Extract to read:
A few weeks ago, I watched a high-school player practice and listened to her coach and parents discuss her progress and training. Their discussion caused me to fear for the player. Unfortunately, her story is becoming increasingly common.
The coach promoted the player to college coaches. She is a nice player, and certainly a college prospect, but she is not as good as the coach believes. Because of the politics in youth sports, I imagine that she will sign an NCAA D1 scholarship, although I am not sure that I would sign her at an NCAA D2 school.
As the coach and parents discussed the player, they spoke about her work ethic, her need to train more, her diet, losing weight, and a number of similar things. It was clear that she was a smart player and worked hard. She has a solid build, but not overweight. Until the parents and coaches started to discuss her weight, it had not registered in my consciousness. She was not the quickest player, but she was a tall guard; she could be runway-model skinny, and she would not be the quickest guard. Those are not the genes that she was given; it was not her weight.

Information supplied:

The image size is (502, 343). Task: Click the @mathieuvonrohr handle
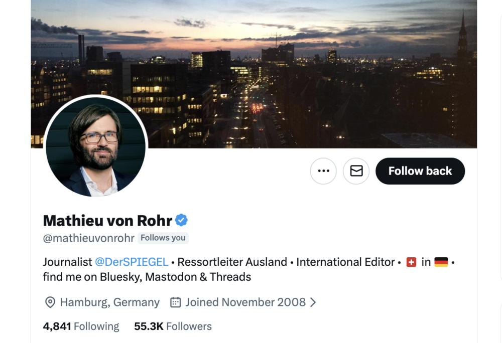click(x=88, y=238)
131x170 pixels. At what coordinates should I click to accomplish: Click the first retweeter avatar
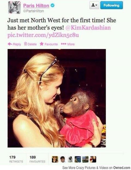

What you need to do:
A – Do these statements agree with the passage about the high-school player? For each, answer yes or no and quote the exact words of the passage that decide it.
(i) The author would certainly sign the player at an NCAA D2 school.
(ii) The player is overweight.
(iii) The author regards the player as a college prospect.
B – Can you quote the passage about the high-school player from "As the coach and" up to and including "not her weight."?
C – Can you extend the passage about the high-school player, picking up right after its final sentence?

Results in order:
A –
(i) No: "I am not sure that I would sign her at an NCAA D2 school"
(ii) No: "She has a solid build, but not overweight."
(iii) Yes: "She is a nice player, and certainly a college prospect"

B –
As the coach and parents discussed the player, they spoke about her work ethic, her need to train more, her diet, losing weight, and a number of similar things. It was clear that she was a smart player and worked hard. She has a solid build, but not overweight. Until the parents and coaches started to discuss her weight, it had not registered in my consciousness. She was not the quickest player, but she was a tall guard; she could be runway-model skinny, and she would not be the quickest guard. Those are not the genes that she was given; it was not her weight.

C –
The coach, player, and parent were overly-concerned about her weight and body type, which is rarely a positive. Could she have been in better shape? Maybe, although nobody in the gym appeared to have a significant conditioning advantage. Could she get stronger? Yes. There is not a female high-school basketball player in the country to which I would answer no to that question. Is working hard a positive? Generally-speaking, yes.
Fast forward a few weeks, and the player is injured. Rather than showcasing her skills to college coaches at the exposure events this week, she is at home resting and rehabbing with some form of stress reaction.
In my strength & conditioning course last semester, one main idea that everyone learned was: There is no such thing as overtraining, only under-recovery. Injuries occur when load exceeds capacity; that load may be an acute load, as with the forces imparted on the body when landing from a jump or being tackled by an opponent, or chronic, as with the load accumulating over time. An overuse injury occurs when the chronic load exceeds the capacity to tolerate this load. Many factors contribute to this capacity.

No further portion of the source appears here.